*** Opening Data records ***

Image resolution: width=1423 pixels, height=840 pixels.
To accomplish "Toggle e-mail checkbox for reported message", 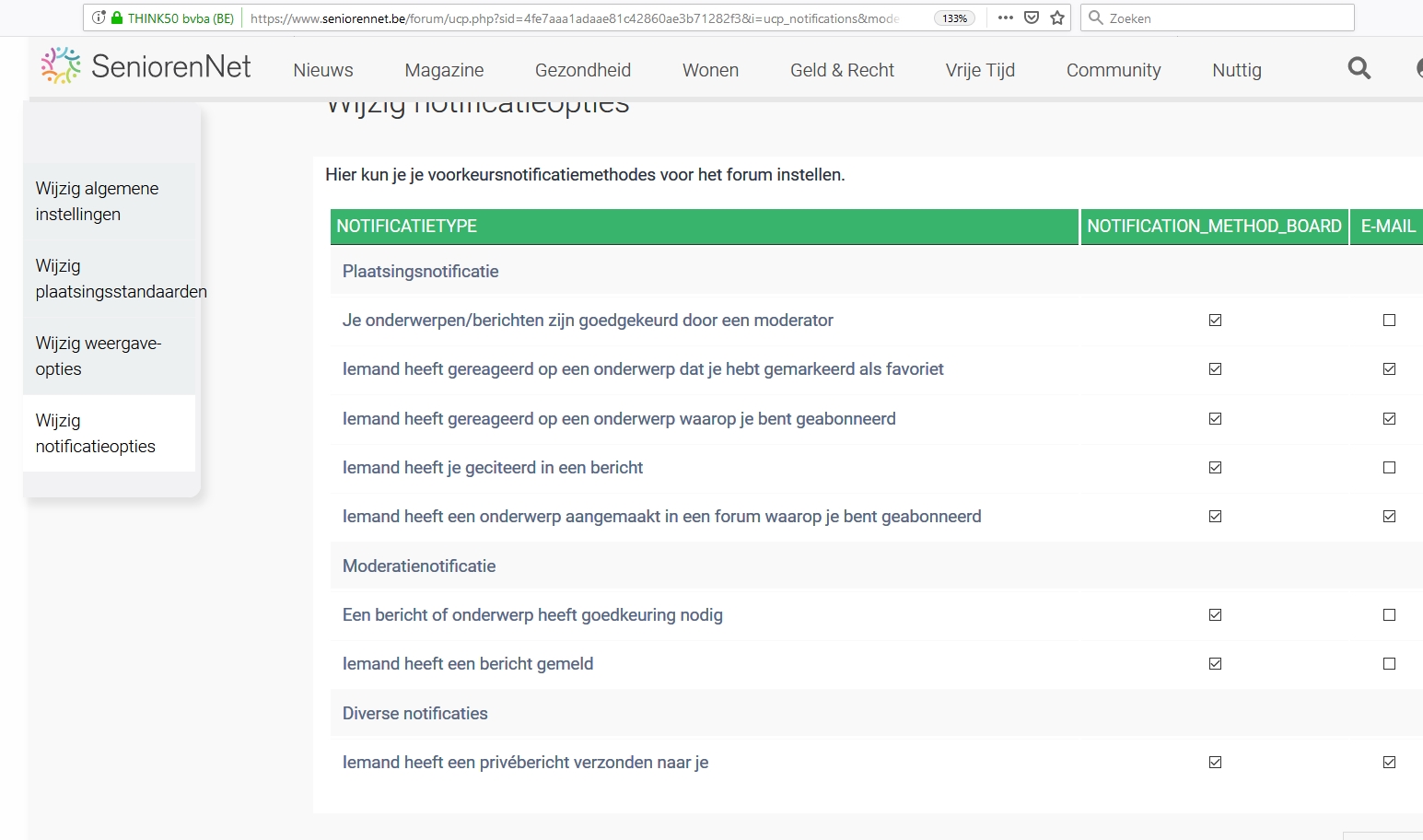I will pos(1389,664).
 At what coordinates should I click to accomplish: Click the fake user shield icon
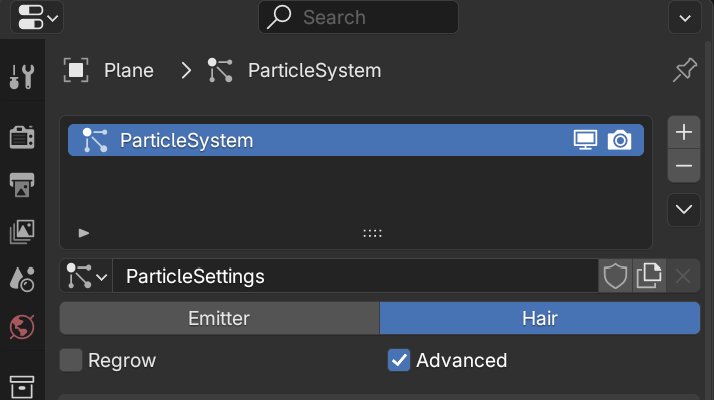615,276
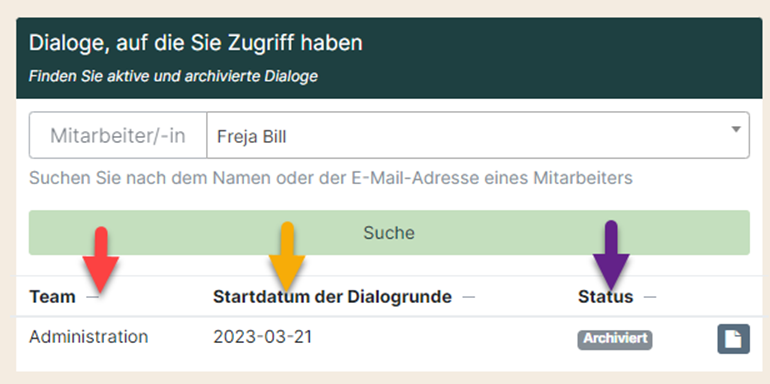Select the Administration team cell
This screenshot has height=384, width=770.
[x=88, y=337]
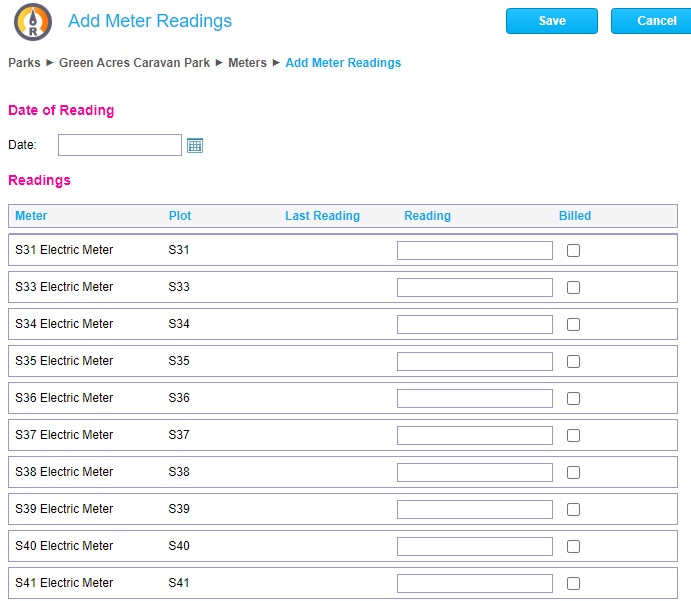Viewport: 691px width, 601px height.
Task: Enable Billed checkbox for S38 Electric Meter
Action: [x=573, y=473]
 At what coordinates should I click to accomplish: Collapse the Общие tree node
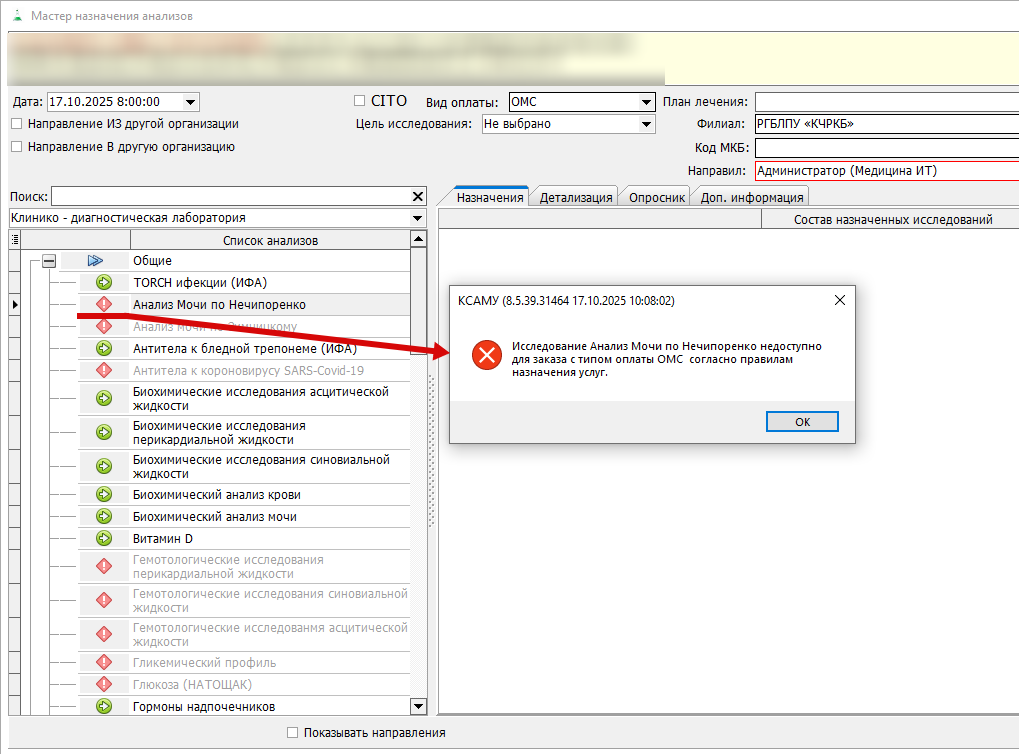coord(48,260)
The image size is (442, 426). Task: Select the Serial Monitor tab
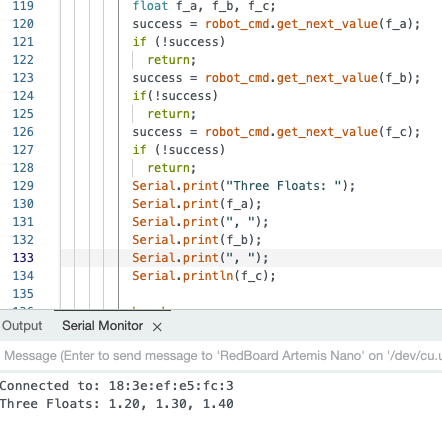click(x=102, y=326)
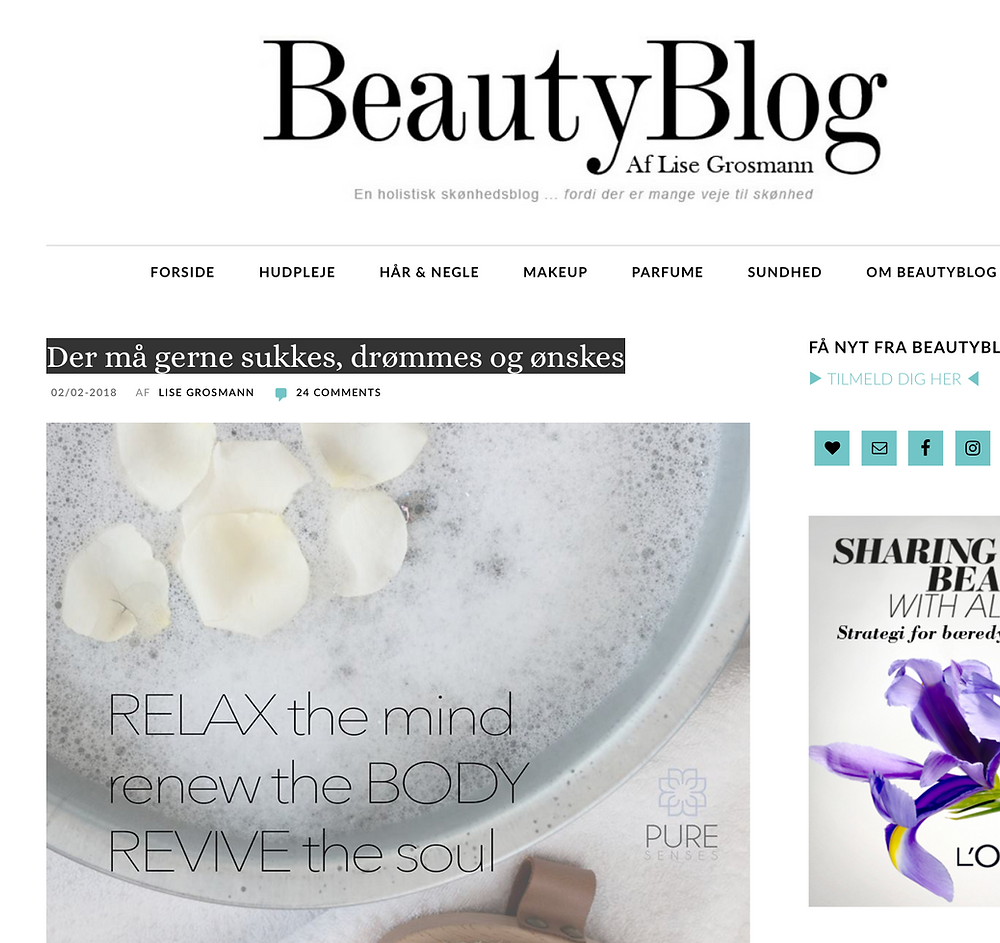The image size is (1000, 943).
Task: Click author link Lise Grosmann
Action: (x=206, y=393)
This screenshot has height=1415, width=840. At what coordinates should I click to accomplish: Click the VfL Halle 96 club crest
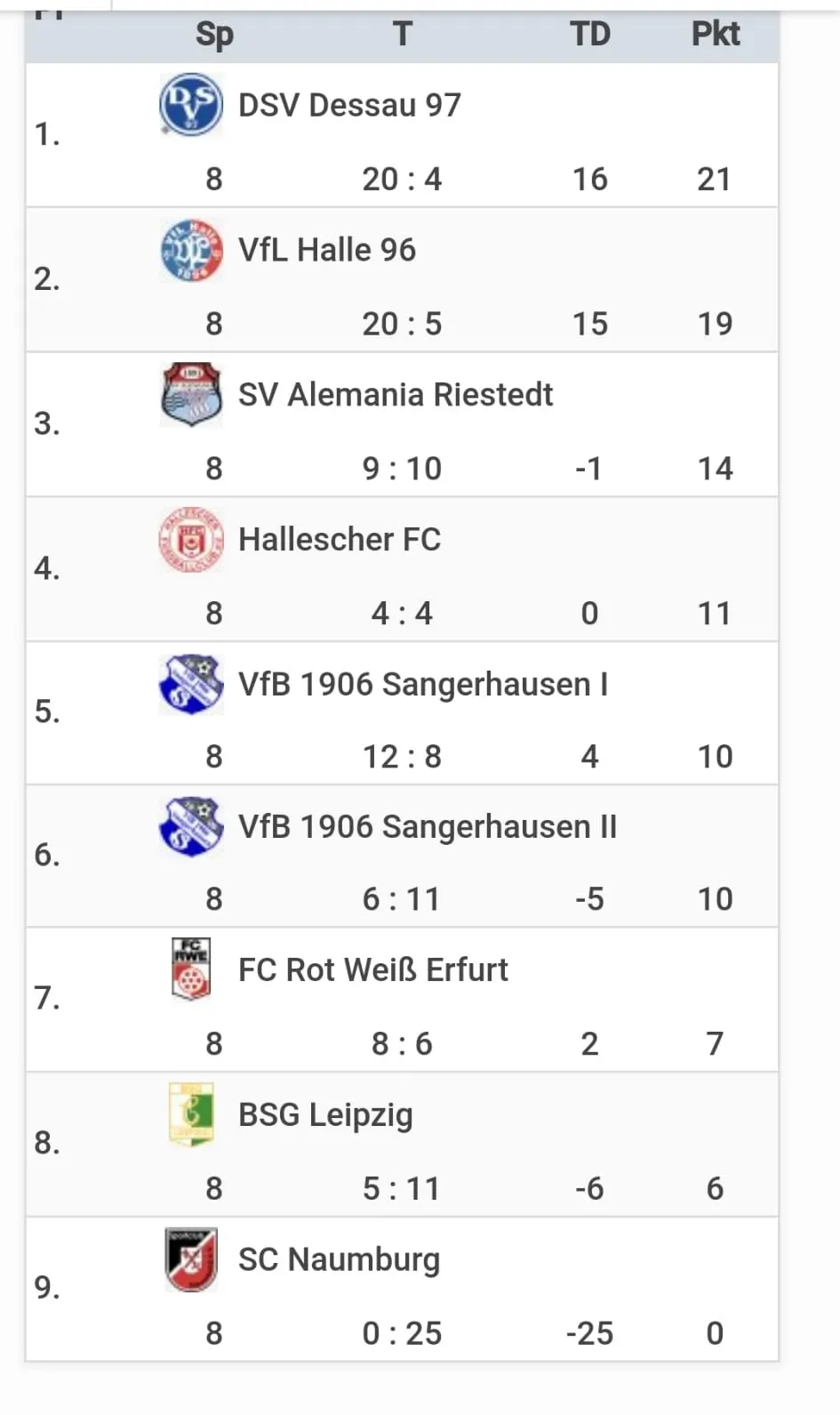click(190, 250)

*** Closing Data records ***

Give back an exact copy of only the lines from the one with "The image size is (442, 426)." through the final line of the material, both included. Pictures do not belong in it.

The image size is (442, 426). Task: Select the Serial Monitor tab
click(x=102, y=326)
The image size is (1000, 943).
Task: Click author link Lise Grosmann
Action: (x=206, y=393)
This screenshot has height=1415, width=840. At what coordinates should I click to accomplish: Click the VfL Halle 96 club crest
click(190, 250)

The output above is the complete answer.